Home / Resources / Blog / How to Convert Data with Integrity: Data Conversion Best Practices

How to Convert Data with Integrity: Data Conversion Best Practices

A woman with long brown hair wearing a beige blazer and light blue top smiles at the camera against a white background.

Kara Martin

So, you’re interested in getting OnBase, but you’re currently using a legacy system. It’s time to bridge the gap between the two with a data migration.

The process of data migration transfers the data in your legacy system into your new OnBase system so it’s usable. If you’re like most organizations, however, you likely have high volumes of data to transfer, so the prospects of making this transfer can be nerve-wracking.

But that’s where we can help. At Naviant, we have extensive experience as a data migration partner helping clients successfully complete data migration projects of various scales and across industries, with recent projects including:

Successful Migration of 180 Million Documents from SIRE (50+ Cabinets)
1.5 Billion Data and Document Migration from IBM FileNet Content Manager
Migration from 1750 Lotus Notes Databases Contained Within a Single IBM Notes System

You can consider this 3-part blog your guide to data migration. It’s filled with best practices and tips we’ve learned from experience that’ll help you enter your own data migration project with added knowledge and confidence.

How to Convert Data with Integrity: Data Conversion Best Practices

Part 1: Data Complexity and Intermediate Validations

Is Data Certainty Possible?

Before anything else, how can there be certainty about data integrity during the conversion? To be frank, it is difficult, if not impossible, to begin assembling an accurate representation of data integrity when the conversion is already completed. As a result, we’ve found that the best approach is to think of the conversion as an exercise of maintaining data integrity.

With each step of data conversion services, think about how to validate. If there is an operation that produces a non-deterministic result or if the validation requirements are overly complex, then break up the operation into smaller, more manageable parts. The conversion should implement intermediate validations.

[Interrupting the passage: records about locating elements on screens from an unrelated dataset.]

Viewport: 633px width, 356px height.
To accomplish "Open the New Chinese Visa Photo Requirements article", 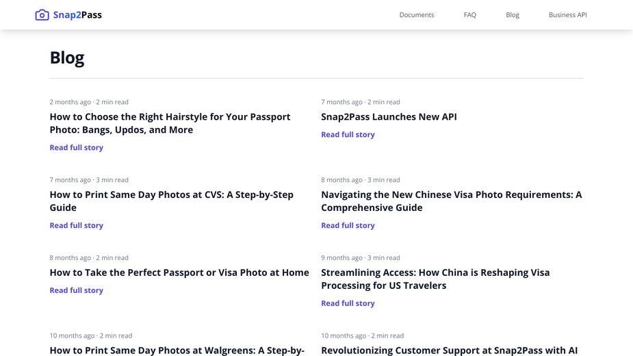I will click(452, 201).
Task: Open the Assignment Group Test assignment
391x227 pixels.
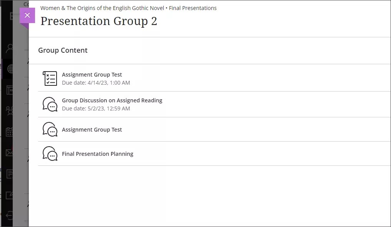Action: [92, 75]
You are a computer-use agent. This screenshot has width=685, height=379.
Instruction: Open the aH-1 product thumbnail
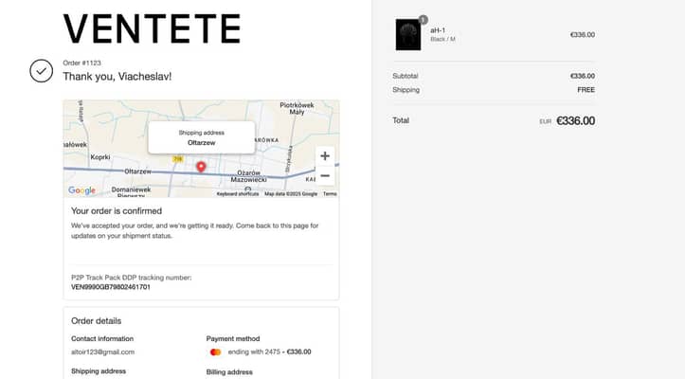[x=407, y=35]
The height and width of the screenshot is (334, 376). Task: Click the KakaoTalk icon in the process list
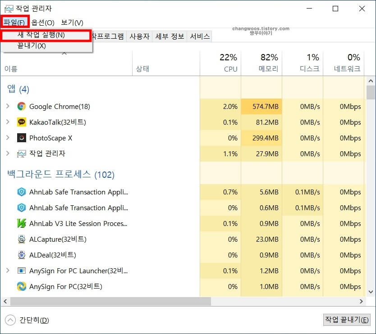coord(22,122)
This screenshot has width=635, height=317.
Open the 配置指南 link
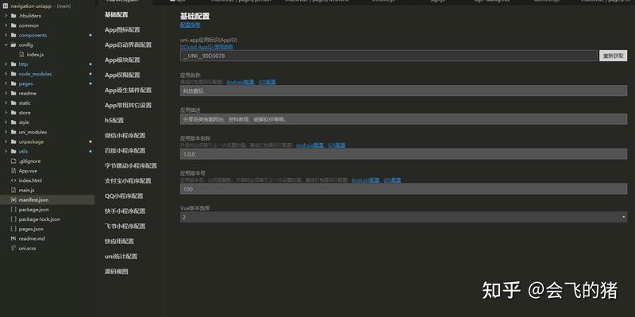190,25
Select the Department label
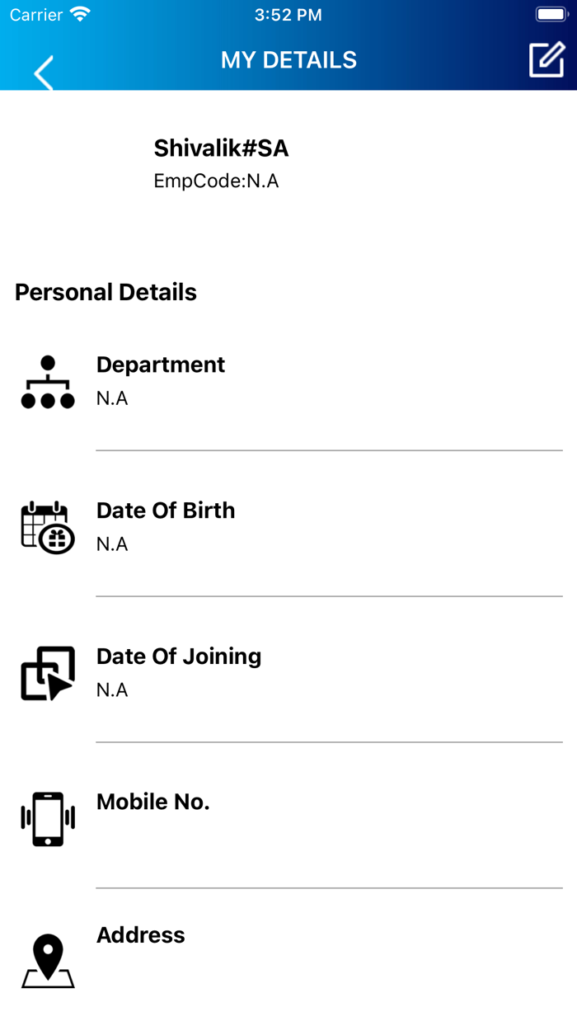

Know That Conversions are Complex

A typical conversion project involves more content than a group can inspect within a reasonable timeframe. Realistically, a person couldn’t even hope to review the content in a lifetime. Even more, data at volume is transient, which obstructs granular comparisons between systems. Additional factors make it difficult to start evaluating for data integrity at the end of conversion processing, like:

Data transformations
Business rules
Heterogenous systems
Data exclusions
Complex data relationships
Parent-child data
Changing requirements

The Remedy: Intermediate Validations

Conversions are a form of pipeline processing where data flows through a series of interconnected steps. Each step receives the output from a previous step as input, executes a set of instructions, and passes the output to a subsequent step. Inline tests are used to verify the results of each instruction set; ensuring the data matches expectations before it is passed to a subsequent step. Data that fails a validation can be set aside, or the conversion pipeline can be configured to accommodate expected error conditions.

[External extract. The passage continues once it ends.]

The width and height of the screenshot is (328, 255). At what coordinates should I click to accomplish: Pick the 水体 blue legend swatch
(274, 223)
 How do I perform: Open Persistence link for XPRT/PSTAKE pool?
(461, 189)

Tests in the pipeline can be applied to data either at the input or output of a pipeline step. Tests can also verify business logic.

Business logic tests validate assumptions about the data. For example:

Isolate target data created in the last N years.
Check that the item matches a defined mapping rule.

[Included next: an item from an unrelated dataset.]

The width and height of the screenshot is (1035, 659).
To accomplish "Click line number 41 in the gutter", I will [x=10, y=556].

Input tests check data prior to each step in the conversion pipeline. For example:

Verify the item meets threshold requirements for the step.
Identify the data value is formatted appropriately before applying the transformation.
Check for reprocess and handle subsequent processing correctly.
Inspect date elements for unexpected values.
All required elements contain a value and conform to formatting rules.

Output tests check the results of an operation. For example:

The number of affected items match the expected amount based on input and reference data.
The item references the correct number of children.
Verify that default values exist only if necessary.
Identify null or empty elements where values are expected.

Confidence with Conversion Pipeline

The conversion pipeline is a complex process with steps often too numerous to be monitored manually. Including intermediate validations helps to ensure data integrity by managing the data at each step. Used in conjunction with other methods, the conversion pipeline creates confidence in the conversion product.

Part 2: Situational Requirements and Error Isolation

Situational Requirements

If intermediate validations built into the conversion pipeline help to ensure the preservation of data integrity, then how does one put together a pipeline?

It is situational. The conversion pipeline is assembled based on requirements, which vary with every project. Though requirements are unique to each implementation, the approach to accommodate them is consistent. Moreover, many requirements are commonly encountered, thus standardizing whenever possible leads to a reduction of implementation time and likelihood of human error.

Consider the scenario wherein the database contains references to files on a network share. File paths are not explicitly stored, rather paths are calculated using specific column values. The requirement states that for each pointer calculated from the database, the actual file should be copied elsewhere in preparation of a subsequent pipeline flow.

The logical result might resemble:

Error Isolation

An intermediate validation to check for an error is great. Would the file copy be the only point in the process that could generate an error? Is the failure to copy the file the only type of error that could occur? Could there be an error when calculating the file path? If so, does this flow allow easy distinction? Does a non-error necessarily mean that the file was deposited at the target location?

Looking at the pipeline flow does not communicate answers to questions like those, but such questions will occur. This pipeline does not adequately validate the processing step, nor does it appear to make the job of proving data integrity any easier.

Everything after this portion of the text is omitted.